## Work request
Search the listing below for the word "give", and copy every line in which it turns up.

## Material for the task

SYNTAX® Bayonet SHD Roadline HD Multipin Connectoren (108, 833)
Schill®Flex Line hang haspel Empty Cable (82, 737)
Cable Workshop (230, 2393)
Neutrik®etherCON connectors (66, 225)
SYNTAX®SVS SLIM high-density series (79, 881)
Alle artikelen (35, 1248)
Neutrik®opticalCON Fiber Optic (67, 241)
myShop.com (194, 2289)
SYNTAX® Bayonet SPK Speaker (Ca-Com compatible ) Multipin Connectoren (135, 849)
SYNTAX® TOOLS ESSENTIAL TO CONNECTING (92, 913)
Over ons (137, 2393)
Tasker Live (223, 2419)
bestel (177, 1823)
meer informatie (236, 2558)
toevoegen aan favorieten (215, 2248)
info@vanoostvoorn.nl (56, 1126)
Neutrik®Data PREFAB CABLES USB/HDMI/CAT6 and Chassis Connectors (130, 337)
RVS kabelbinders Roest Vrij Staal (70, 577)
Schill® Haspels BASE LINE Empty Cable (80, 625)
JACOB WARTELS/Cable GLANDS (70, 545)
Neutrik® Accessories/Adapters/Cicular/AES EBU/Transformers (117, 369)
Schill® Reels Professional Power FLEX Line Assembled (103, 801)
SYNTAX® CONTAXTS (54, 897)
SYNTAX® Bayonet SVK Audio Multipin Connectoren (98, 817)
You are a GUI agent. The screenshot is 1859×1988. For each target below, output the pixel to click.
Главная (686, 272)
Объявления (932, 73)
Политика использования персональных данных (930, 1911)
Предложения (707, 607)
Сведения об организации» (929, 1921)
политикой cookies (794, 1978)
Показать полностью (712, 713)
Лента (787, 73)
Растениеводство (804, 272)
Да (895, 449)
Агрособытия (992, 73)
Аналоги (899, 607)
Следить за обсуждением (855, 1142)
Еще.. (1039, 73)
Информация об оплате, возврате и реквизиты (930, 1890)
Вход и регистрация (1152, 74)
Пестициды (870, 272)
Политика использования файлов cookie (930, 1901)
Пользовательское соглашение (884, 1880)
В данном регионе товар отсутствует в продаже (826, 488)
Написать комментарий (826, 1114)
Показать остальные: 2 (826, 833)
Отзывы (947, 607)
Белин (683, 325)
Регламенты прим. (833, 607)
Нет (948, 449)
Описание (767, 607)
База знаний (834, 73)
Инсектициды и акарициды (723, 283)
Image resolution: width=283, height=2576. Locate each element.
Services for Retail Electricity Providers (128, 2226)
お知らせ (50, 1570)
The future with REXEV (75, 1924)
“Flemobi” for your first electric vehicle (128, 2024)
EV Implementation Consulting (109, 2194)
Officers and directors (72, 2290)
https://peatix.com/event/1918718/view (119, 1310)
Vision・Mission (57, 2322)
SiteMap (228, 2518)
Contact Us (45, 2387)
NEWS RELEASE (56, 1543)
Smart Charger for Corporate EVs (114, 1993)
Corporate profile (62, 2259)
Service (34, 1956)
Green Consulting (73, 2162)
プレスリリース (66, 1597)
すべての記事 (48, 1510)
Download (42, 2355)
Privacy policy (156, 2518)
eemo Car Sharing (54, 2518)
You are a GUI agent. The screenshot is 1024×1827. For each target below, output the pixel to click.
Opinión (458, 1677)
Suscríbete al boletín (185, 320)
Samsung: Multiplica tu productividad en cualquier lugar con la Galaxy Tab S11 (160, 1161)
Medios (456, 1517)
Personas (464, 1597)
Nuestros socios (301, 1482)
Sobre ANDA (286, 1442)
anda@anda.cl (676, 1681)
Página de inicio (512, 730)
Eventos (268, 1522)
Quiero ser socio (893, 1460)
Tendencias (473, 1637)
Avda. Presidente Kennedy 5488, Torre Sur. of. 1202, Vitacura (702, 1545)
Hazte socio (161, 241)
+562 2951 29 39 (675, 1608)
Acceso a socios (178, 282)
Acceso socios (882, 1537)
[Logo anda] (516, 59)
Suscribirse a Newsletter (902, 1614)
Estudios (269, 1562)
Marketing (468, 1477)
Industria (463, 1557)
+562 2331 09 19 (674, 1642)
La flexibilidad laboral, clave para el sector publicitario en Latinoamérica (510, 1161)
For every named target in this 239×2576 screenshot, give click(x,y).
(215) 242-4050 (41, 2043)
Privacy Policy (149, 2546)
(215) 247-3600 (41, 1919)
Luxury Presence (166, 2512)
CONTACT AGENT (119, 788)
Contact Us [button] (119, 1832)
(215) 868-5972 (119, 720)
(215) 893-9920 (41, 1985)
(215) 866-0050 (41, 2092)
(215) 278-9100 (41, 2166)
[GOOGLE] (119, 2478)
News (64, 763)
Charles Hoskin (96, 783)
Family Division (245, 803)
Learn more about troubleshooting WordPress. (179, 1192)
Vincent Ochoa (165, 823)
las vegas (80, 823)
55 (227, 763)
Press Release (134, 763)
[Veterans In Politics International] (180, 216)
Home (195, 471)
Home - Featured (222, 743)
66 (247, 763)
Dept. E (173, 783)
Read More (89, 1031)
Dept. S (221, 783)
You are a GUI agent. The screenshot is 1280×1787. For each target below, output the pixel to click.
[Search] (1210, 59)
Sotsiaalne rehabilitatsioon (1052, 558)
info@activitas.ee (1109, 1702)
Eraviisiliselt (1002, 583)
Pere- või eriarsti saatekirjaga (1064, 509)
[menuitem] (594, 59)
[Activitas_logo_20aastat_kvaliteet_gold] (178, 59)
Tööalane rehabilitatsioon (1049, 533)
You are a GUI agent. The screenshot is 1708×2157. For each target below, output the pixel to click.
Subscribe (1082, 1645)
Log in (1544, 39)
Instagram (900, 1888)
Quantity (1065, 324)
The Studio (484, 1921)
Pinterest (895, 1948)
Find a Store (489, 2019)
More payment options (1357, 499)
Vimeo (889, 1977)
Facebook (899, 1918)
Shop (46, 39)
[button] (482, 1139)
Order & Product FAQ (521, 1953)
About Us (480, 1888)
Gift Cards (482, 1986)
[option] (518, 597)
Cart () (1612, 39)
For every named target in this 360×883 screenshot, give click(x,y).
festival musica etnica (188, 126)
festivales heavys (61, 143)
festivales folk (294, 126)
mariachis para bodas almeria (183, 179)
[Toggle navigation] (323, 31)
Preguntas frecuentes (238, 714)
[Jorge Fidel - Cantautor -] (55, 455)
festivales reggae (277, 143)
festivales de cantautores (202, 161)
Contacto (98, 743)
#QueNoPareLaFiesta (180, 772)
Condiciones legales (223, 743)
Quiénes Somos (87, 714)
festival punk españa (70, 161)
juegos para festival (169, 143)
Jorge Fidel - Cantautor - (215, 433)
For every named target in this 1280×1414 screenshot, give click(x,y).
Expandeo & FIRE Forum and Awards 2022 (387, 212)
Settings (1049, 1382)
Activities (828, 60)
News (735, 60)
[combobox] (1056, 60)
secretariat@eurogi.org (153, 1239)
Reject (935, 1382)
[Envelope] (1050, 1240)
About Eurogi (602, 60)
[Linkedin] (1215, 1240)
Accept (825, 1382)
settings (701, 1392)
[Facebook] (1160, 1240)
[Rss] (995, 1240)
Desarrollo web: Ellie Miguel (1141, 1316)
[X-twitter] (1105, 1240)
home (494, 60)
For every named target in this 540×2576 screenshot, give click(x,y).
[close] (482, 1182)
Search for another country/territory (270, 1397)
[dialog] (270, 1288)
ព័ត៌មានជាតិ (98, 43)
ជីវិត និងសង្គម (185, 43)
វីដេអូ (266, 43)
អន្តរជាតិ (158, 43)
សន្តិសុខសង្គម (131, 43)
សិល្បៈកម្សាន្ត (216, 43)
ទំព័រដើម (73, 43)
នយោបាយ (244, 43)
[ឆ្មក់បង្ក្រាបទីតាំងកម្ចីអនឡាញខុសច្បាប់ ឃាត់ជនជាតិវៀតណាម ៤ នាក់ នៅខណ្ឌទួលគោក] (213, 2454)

## Task response
For every named target in this 239×2576 screenshot, give click(x,y).
For every named target in this 360×883 screenshot, give click(x,y).
For every named target in this 1280×1414 screenshot, give click(x,y).
For every named target in this 540×2576 screenshot, give click(x,y).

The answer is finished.